____ The input

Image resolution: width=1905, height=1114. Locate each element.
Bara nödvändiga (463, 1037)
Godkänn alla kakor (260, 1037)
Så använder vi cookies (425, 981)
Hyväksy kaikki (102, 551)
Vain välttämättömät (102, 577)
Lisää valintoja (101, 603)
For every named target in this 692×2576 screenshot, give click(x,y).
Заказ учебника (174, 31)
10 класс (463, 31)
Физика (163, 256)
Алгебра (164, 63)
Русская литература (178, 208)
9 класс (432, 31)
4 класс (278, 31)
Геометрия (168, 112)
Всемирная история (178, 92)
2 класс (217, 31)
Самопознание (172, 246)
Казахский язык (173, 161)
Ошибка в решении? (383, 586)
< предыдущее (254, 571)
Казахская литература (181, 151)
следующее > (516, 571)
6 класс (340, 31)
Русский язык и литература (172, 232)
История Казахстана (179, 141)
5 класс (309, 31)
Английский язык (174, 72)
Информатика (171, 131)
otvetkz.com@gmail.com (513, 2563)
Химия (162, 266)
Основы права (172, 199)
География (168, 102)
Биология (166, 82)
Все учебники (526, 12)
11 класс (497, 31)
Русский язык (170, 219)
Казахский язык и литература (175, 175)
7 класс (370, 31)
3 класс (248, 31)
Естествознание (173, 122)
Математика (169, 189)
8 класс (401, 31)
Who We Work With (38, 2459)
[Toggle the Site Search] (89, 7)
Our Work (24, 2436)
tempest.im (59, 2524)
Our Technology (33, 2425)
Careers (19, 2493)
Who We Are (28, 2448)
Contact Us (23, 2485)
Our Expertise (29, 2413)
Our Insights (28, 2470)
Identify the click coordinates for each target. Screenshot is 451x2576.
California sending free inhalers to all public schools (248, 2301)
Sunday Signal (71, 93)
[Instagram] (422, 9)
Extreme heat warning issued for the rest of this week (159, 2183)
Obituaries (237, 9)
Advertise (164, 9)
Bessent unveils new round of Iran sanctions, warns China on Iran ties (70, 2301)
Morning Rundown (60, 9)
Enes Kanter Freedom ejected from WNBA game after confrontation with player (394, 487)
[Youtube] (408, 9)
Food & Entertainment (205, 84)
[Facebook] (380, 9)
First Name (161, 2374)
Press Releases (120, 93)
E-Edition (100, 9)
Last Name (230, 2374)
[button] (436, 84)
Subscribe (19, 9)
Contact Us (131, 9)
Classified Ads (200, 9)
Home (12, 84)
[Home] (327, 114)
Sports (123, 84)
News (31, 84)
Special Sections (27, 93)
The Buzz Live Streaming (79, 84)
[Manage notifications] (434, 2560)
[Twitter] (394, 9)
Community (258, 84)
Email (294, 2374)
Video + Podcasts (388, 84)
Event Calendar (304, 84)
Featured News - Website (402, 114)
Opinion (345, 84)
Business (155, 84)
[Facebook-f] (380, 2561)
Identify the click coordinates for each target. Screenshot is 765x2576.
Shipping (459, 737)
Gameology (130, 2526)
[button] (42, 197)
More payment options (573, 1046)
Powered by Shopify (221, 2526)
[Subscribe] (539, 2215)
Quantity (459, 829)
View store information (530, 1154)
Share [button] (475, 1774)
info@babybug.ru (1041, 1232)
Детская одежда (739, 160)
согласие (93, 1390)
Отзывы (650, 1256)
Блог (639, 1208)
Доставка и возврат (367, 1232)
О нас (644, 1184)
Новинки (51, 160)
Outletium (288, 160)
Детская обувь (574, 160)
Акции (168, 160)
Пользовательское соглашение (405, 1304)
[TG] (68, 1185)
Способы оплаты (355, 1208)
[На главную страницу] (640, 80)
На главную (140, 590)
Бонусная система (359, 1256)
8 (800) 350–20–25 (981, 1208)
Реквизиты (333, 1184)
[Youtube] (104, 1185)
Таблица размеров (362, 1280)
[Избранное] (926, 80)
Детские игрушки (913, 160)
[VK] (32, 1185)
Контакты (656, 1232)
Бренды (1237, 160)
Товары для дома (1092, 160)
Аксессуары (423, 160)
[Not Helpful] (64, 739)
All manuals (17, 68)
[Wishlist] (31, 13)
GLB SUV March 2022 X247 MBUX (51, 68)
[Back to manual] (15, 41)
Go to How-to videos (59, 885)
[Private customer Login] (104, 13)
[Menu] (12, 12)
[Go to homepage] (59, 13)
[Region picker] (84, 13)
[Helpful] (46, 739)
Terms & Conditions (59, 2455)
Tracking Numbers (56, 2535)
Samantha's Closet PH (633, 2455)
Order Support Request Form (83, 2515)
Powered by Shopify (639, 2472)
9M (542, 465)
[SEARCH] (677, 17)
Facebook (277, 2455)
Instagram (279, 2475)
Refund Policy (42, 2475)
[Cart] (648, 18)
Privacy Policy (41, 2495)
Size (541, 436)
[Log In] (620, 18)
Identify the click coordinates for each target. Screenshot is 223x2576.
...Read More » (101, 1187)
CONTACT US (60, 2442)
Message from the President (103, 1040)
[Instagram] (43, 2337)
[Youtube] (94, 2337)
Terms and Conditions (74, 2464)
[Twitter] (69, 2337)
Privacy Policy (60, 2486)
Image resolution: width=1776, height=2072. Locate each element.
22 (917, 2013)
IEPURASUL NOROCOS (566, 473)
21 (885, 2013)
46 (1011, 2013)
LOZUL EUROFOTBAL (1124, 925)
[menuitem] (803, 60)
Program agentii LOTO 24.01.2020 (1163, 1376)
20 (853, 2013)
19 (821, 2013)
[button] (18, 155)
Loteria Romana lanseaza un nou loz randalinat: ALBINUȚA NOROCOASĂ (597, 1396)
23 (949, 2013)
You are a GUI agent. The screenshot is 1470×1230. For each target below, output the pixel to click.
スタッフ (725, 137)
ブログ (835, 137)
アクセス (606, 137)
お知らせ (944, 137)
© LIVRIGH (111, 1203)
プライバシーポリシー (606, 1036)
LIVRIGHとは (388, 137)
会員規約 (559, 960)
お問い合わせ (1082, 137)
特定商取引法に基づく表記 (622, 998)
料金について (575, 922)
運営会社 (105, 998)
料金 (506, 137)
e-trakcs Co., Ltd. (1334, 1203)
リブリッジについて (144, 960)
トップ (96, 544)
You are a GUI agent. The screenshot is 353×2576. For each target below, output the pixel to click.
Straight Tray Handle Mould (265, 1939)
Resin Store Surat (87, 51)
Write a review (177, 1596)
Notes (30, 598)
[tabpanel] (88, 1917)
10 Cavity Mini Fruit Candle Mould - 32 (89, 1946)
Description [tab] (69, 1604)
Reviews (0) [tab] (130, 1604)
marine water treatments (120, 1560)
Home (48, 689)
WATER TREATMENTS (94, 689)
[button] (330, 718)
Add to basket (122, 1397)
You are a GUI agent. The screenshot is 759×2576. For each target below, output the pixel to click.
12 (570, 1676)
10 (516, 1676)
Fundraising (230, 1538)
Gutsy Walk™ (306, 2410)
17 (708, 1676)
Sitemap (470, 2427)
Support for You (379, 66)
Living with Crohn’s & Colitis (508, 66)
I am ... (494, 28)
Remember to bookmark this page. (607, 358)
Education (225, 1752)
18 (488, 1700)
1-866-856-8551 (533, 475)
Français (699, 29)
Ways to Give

________

• **Work item**
Would you quote everything above from the line containing "Quantity (459, 829)" down to the line containing "Бренды (1237, 160)"? Include both of those lines and nothing else.

• **Your solution**
Quantity (459, 829)
View store information (530, 1154)
Share [button] (475, 1774)
info@babybug.ru (1041, 1232)
Детская одежда (739, 160)
согласие (93, 1390)
Отзывы (650, 1256)
Блог (639, 1208)
Доставка и возврат (367, 1232)
О нас (644, 1184)
Новинки (51, 160)
Outletium (288, 160)
Детская обувь (574, 160)
Акции (168, 160)
Пользовательское соглашение (405, 1304)
[TG] (68, 1185)
Способы оплаты (355, 1208)
[На главную страницу] (640, 80)
На главную (140, 590)
Бонусная система (359, 1256)
8 (800) 350–20–25 (981, 1208)
Реквизиты (333, 1184)
[Youtube] (104, 1185)
Таблица размеров (362, 1280)
[Избранное] (926, 80)
Детские игрушки (913, 160)
[VK] (32, 1185)
Контакты (656, 1232)
Бренды (1237, 160)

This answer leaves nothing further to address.